-- WHAT TO PRODUCE --
Transcribe the data below line for line, changing nothing.

Segment Start: RECORDS FOR THIS TASK

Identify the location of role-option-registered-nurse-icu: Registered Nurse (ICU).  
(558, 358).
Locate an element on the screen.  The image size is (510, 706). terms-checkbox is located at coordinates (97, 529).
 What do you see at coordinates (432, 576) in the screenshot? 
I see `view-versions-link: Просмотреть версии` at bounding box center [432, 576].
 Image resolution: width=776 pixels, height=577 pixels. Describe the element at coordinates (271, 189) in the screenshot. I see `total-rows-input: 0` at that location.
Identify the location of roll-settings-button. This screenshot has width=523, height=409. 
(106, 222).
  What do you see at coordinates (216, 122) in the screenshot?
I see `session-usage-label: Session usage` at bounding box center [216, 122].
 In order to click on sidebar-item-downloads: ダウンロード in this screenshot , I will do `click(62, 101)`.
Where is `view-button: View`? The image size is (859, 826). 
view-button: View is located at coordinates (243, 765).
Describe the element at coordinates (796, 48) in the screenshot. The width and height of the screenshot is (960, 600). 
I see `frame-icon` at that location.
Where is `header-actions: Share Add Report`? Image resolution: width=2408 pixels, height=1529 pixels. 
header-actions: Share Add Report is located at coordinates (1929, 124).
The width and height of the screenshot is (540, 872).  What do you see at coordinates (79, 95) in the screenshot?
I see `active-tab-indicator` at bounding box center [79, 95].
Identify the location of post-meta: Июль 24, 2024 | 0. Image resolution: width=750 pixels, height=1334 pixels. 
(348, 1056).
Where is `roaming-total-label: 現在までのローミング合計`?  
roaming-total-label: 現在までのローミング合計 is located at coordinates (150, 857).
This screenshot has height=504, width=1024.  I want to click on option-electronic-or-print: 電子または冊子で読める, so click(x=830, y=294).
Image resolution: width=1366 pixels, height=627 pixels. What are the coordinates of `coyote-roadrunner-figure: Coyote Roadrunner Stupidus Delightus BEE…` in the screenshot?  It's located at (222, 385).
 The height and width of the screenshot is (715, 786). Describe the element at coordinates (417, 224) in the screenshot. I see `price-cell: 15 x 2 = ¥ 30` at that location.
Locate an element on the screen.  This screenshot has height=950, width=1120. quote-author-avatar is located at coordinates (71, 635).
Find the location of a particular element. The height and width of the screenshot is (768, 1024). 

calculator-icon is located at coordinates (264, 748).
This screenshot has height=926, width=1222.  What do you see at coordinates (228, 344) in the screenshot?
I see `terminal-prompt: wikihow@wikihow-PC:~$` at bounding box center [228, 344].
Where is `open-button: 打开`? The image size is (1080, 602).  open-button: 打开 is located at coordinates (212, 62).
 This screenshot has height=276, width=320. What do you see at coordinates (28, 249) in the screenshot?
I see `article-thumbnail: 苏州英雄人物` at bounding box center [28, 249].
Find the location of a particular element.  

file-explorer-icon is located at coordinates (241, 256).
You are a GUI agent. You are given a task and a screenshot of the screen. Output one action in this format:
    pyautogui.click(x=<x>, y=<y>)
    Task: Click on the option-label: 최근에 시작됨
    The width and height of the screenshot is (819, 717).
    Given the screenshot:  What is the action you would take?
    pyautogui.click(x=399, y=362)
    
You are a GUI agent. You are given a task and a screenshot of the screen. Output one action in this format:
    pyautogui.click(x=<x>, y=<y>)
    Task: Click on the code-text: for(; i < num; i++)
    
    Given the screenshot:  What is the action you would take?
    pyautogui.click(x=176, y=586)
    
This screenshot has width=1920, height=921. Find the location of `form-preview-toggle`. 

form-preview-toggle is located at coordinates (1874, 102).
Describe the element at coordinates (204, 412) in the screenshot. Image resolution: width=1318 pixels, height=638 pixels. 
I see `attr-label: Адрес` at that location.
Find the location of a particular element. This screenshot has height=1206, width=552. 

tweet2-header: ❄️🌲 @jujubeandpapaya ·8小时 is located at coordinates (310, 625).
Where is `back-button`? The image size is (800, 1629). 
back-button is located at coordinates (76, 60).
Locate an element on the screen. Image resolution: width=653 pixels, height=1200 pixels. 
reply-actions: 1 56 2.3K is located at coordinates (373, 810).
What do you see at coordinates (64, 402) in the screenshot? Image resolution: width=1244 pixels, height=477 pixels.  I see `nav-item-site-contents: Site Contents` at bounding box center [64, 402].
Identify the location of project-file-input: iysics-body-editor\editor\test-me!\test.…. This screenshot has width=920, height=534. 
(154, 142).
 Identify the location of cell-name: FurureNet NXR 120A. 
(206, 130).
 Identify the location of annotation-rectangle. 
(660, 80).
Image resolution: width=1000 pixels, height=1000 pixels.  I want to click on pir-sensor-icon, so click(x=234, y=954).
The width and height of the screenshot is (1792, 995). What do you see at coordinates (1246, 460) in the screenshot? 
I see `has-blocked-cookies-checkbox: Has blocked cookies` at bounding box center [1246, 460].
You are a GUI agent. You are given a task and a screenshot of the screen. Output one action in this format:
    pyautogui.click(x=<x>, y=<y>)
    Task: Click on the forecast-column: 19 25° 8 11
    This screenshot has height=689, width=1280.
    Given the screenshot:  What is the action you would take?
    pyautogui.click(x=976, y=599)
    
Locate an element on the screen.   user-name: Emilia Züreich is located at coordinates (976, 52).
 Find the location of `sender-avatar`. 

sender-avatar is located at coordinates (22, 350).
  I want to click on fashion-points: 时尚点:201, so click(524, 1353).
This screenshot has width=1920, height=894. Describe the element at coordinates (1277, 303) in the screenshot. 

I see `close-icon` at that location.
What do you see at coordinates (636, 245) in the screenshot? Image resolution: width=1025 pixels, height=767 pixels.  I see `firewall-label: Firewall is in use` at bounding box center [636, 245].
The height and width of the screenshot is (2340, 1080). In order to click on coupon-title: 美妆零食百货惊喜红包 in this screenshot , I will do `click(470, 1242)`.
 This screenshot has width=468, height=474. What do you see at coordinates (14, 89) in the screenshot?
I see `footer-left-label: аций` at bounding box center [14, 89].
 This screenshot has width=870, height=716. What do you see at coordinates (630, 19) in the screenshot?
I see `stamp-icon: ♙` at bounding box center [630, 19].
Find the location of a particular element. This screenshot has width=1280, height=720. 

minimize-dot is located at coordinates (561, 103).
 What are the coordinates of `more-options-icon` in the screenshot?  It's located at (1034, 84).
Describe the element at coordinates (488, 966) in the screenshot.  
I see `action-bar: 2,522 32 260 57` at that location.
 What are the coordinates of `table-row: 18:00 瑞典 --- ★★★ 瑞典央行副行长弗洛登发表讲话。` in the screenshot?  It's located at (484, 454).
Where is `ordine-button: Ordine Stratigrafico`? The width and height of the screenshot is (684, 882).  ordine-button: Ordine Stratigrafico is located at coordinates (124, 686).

Segment End: RECORDS FOR THIS TASK

-- SOLVED PROBLEM --
Identify the location of role-option-registered-nurse-icu: Registered Nurse (ICU).  
(558, 358).
Locate an element on the screen.  The image size is (510, 706). terms-checkbox is located at coordinates (97, 529).
 What do you see at coordinates (432, 576) in the screenshot? 
I see `view-versions-link: Просмотреть версии` at bounding box center [432, 576].
 Image resolution: width=776 pixels, height=577 pixels. Describe the element at coordinates (271, 189) in the screenshot. I see `total-rows-input: 0` at that location.
Identify the location of roll-settings-button. This screenshot has width=523, height=409. 
(106, 222).
  What do you see at coordinates (216, 122) in the screenshot?
I see `session-usage-label: Session usage` at bounding box center [216, 122].
 In order to click on sidebar-item-downloads: ダウンロード in this screenshot , I will do `click(62, 101)`.
Where is `view-button: View`? The image size is (859, 826). 
view-button: View is located at coordinates (243, 765).
Describe the element at coordinates (796, 48) in the screenshot. The width and height of the screenshot is (960, 600). 
I see `frame-icon` at that location.
Where is `header-actions: Share Add Report`? Image resolution: width=2408 pixels, height=1529 pixels. 
header-actions: Share Add Report is located at coordinates (1929, 124).
The width and height of the screenshot is (540, 872).  What do you see at coordinates (79, 95) in the screenshot?
I see `active-tab-indicator` at bounding box center [79, 95].
Identify the location of post-meta: Июль 24, 2024 | 0. Image resolution: width=750 pixels, height=1334 pixels. 
(348, 1056).
Where is `roaming-total-label: 現在までのローミング合計`?  
roaming-total-label: 現在までのローミング合計 is located at coordinates (150, 857).
This screenshot has height=504, width=1024.  I want to click on option-electronic-or-print: 電子または冊子で読める, so click(x=830, y=294).
Image resolution: width=1366 pixels, height=627 pixels. What are the coordinates of `coyote-roadrunner-figure: Coyote Roadrunner Stupidus Delightus BEE…` in the screenshot?  It's located at (222, 385).
 The height and width of the screenshot is (715, 786). Describe the element at coordinates (417, 224) in the screenshot. I see `price-cell: 15 x 2 = ¥ 30` at that location.
Locate an element on the screen.  This screenshot has height=950, width=1120. quote-author-avatar is located at coordinates (71, 635).
Find the location of a particular element. The height and width of the screenshot is (768, 1024). 

calculator-icon is located at coordinates (264, 748).
This screenshot has height=926, width=1222.  What do you see at coordinates (228, 344) in the screenshot?
I see `terminal-prompt: wikihow@wikihow-PC:~$` at bounding box center [228, 344].
Where is `open-button: 打开`? The image size is (1080, 602).  open-button: 打开 is located at coordinates (212, 62).
 This screenshot has height=276, width=320. What do you see at coordinates (28, 249) in the screenshot?
I see `article-thumbnail: 苏州英雄人物` at bounding box center [28, 249].
Find the location of a particular element.  

file-explorer-icon is located at coordinates (241, 256).
You are a GUI agent. You are given a task and a screenshot of the screen. Output one action in this format:
    pyautogui.click(x=<x>, y=<y>)
    Task: Click on the option-label: 최근에 시작됨
    The width and height of the screenshot is (819, 717).
    Given the screenshot:  What is the action you would take?
    pyautogui.click(x=399, y=362)
    
You are a GUI agent. You are given a task and a screenshot of the screen. Output one action in this format:
    pyautogui.click(x=<x>, y=<y>)
    Task: Click on the code-text: for(; i < num; i++)
    
    Given the screenshot:  What is the action you would take?
    pyautogui.click(x=176, y=586)
    
This screenshot has width=1920, height=921. Find the location of `form-preview-toggle`. 

form-preview-toggle is located at coordinates (1874, 102).
Describe the element at coordinates (204, 412) in the screenshot. Image resolution: width=1318 pixels, height=638 pixels. 
I see `attr-label: Адрес` at that location.
Find the location of a particular element. This screenshot has height=1206, width=552. 

tweet2-header: ❄️🌲 @jujubeandpapaya ·8小时 is located at coordinates (310, 625).
Where is `back-button`? The image size is (800, 1629). 
back-button is located at coordinates (76, 60).
Locate an element on the screen. Image resolution: width=653 pixels, height=1200 pixels. 
reply-actions: 1 56 2.3K is located at coordinates (373, 810).
What do you see at coordinates (64, 402) in the screenshot? Image resolution: width=1244 pixels, height=477 pixels.  I see `nav-item-site-contents: Site Contents` at bounding box center [64, 402].
Identify the location of project-file-input: iysics-body-editor\editor\test-me!\test.…. This screenshot has width=920, height=534. 
(154, 142).
 Identify the location of cell-name: FurureNet NXR 120A. 
(206, 130).
 Identify the location of annotation-rectangle. 
(660, 80).
Image resolution: width=1000 pixels, height=1000 pixels.  I want to click on pir-sensor-icon, so click(x=234, y=954).
The width and height of the screenshot is (1792, 995). What do you see at coordinates (1246, 460) in the screenshot? 
I see `has-blocked-cookies-checkbox: Has blocked cookies` at bounding box center [1246, 460].
You are a GUI agent. You are given a task and a screenshot of the screen. Output one action in this format:
    pyautogui.click(x=<x>, y=<y>)
    Task: Click on the forecast-column: 19 25° 8 11
    This screenshot has height=689, width=1280.
    Given the screenshot:  What is the action you would take?
    pyautogui.click(x=976, y=599)
    
Locate an element on the screen.   user-name: Emilia Züreich is located at coordinates (976, 52).
 Find the location of `sender-avatar`. 

sender-avatar is located at coordinates (22, 350).
  I want to click on fashion-points: 时尚点:201, so click(524, 1353).
This screenshot has width=1920, height=894. Describe the element at coordinates (1277, 303) in the screenshot. 

I see `close-icon` at that location.
What do you see at coordinates (636, 245) in the screenshot? Image resolution: width=1025 pixels, height=767 pixels.  I see `firewall-label: Firewall is in use` at bounding box center [636, 245].
The height and width of the screenshot is (2340, 1080). In order to click on coupon-title: 美妆零食百货惊喜红包 in this screenshot , I will do `click(470, 1242)`.
 This screenshot has width=468, height=474. What do you see at coordinates (14, 89) in the screenshot?
I see `footer-left-label: аций` at bounding box center [14, 89].
 This screenshot has width=870, height=716. What do you see at coordinates (630, 19) in the screenshot?
I see `stamp-icon: ♙` at bounding box center [630, 19].
Find the location of a particular element. This screenshot has width=1280, height=720. 

minimize-dot is located at coordinates (561, 103).
 What are the coordinates of `more-options-icon` in the screenshot?  It's located at (1034, 84).
Describe the element at coordinates (488, 966) in the screenshot.  
I see `action-bar: 2,522 32 260 57` at that location.
 What are the coordinates of `table-row: 18:00 瑞典 --- ★★★ 瑞典央行副行长弗洛登发表讲话。` in the screenshot?  It's located at (484, 454).
Where is `ordine-button: Ordine Stratigrafico`? The width and height of the screenshot is (684, 882).  ordine-button: Ordine Stratigrafico is located at coordinates (124, 686).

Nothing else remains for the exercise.